• **EXERCISE PROMPT**: When a line below contains the word "TriCities", it counts toward the total; give that total and nothing besides.

%%

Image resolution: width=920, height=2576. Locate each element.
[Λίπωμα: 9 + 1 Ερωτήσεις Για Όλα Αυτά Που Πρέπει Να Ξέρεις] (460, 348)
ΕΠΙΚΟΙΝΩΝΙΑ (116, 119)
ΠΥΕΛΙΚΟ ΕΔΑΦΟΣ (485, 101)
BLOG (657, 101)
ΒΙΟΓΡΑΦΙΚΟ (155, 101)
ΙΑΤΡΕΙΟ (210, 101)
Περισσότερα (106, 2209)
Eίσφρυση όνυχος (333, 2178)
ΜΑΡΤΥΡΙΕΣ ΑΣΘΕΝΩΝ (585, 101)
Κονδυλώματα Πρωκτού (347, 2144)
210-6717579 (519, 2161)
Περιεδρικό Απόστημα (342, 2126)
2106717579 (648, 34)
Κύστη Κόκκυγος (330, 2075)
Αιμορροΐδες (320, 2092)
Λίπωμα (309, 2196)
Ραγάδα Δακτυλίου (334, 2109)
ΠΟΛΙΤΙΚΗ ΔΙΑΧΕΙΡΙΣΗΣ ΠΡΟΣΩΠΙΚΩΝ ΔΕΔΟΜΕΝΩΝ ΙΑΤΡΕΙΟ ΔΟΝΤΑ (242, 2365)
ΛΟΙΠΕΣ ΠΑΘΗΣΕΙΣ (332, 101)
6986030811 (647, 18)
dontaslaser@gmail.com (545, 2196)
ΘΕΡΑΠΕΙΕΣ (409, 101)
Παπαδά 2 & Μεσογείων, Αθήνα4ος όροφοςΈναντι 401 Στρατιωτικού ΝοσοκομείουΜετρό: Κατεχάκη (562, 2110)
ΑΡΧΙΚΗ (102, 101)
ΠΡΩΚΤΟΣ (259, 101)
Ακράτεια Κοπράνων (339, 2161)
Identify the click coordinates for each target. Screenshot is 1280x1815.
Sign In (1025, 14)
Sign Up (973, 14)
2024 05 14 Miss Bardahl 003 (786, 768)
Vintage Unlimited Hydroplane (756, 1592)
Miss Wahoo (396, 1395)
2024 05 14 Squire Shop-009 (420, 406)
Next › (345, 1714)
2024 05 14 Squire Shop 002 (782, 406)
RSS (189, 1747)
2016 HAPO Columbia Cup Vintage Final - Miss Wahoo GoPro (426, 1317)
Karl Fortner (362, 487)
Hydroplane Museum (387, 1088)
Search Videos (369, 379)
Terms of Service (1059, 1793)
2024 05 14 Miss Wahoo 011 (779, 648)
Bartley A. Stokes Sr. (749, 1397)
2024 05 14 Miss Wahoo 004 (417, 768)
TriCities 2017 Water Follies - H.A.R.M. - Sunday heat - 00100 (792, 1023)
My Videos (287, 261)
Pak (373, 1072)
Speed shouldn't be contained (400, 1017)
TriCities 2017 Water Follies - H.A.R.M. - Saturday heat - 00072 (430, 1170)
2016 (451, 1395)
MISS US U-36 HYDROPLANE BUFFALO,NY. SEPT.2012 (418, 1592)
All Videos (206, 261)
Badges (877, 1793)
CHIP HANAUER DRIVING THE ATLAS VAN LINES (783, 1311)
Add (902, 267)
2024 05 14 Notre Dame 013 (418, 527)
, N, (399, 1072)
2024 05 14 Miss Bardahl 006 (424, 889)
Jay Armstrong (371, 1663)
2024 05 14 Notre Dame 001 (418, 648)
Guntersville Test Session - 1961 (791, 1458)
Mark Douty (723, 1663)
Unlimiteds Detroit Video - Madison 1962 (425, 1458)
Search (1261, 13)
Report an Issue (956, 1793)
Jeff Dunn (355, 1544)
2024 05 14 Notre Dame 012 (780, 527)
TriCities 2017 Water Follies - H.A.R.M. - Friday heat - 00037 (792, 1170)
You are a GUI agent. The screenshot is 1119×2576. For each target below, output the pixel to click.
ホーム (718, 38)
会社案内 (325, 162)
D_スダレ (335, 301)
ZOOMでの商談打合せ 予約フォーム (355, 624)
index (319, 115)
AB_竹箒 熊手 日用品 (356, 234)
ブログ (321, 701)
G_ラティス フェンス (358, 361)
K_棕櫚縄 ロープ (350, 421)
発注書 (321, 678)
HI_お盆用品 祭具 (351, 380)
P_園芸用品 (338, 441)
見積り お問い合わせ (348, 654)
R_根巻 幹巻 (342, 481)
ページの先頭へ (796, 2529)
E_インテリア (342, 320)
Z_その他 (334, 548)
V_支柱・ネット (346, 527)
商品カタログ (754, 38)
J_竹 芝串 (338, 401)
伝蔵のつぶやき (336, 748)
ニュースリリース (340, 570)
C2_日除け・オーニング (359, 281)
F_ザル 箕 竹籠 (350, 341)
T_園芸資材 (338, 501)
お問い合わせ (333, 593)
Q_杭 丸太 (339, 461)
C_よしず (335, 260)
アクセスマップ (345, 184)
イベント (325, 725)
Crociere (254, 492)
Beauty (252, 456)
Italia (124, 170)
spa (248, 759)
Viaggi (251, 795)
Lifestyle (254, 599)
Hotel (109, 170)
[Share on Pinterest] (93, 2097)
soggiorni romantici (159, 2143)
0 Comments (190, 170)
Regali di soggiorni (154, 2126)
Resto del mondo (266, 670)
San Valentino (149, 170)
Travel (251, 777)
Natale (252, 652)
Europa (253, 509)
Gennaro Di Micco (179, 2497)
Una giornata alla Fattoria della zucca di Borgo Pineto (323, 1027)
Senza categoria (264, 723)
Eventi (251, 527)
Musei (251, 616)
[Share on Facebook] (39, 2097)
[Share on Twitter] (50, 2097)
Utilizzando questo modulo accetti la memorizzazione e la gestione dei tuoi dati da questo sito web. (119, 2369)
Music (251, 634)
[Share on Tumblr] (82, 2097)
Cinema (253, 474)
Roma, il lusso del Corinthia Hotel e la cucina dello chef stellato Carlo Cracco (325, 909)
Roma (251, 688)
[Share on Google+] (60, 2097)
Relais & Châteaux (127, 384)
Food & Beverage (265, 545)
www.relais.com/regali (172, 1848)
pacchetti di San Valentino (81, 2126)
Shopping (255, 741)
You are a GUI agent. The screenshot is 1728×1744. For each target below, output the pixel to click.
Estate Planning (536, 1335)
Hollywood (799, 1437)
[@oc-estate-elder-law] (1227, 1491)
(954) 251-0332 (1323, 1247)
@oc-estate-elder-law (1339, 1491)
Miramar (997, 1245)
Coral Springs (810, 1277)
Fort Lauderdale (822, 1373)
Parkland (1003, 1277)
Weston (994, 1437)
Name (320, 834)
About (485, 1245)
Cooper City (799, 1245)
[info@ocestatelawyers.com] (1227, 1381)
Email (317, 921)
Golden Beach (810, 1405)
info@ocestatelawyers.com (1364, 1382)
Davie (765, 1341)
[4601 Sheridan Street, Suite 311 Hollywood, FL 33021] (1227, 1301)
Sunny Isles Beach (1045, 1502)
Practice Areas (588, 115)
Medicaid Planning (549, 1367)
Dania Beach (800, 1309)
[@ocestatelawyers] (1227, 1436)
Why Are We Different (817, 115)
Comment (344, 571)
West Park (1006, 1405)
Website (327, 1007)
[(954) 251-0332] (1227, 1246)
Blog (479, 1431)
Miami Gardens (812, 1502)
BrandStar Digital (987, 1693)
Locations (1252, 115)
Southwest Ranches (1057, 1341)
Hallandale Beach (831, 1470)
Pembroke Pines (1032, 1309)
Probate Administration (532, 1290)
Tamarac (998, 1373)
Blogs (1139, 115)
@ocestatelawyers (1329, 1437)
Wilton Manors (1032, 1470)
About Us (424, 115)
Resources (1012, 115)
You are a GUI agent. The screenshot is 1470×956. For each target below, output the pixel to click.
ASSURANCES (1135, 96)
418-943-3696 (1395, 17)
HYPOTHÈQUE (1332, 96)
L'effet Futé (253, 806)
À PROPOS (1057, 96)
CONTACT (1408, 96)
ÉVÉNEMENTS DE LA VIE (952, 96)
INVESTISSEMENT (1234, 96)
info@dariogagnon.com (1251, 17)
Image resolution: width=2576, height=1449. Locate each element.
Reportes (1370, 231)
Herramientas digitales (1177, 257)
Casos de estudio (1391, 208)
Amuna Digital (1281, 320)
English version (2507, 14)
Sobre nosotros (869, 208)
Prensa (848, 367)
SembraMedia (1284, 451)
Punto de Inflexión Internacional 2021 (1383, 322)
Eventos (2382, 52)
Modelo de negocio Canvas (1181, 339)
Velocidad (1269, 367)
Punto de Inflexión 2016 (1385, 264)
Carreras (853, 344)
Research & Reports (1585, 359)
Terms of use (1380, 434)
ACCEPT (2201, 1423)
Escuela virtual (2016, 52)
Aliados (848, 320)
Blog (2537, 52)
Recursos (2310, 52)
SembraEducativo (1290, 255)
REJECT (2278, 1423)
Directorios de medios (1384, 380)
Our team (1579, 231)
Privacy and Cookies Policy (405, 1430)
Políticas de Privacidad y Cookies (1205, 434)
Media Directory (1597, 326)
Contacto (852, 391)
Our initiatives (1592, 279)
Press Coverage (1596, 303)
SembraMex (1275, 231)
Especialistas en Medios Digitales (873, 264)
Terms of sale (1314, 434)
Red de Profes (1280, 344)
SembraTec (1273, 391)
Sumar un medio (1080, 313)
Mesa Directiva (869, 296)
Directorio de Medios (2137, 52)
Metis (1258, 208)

%%

• **OUTPUT OF THE TASK**: 3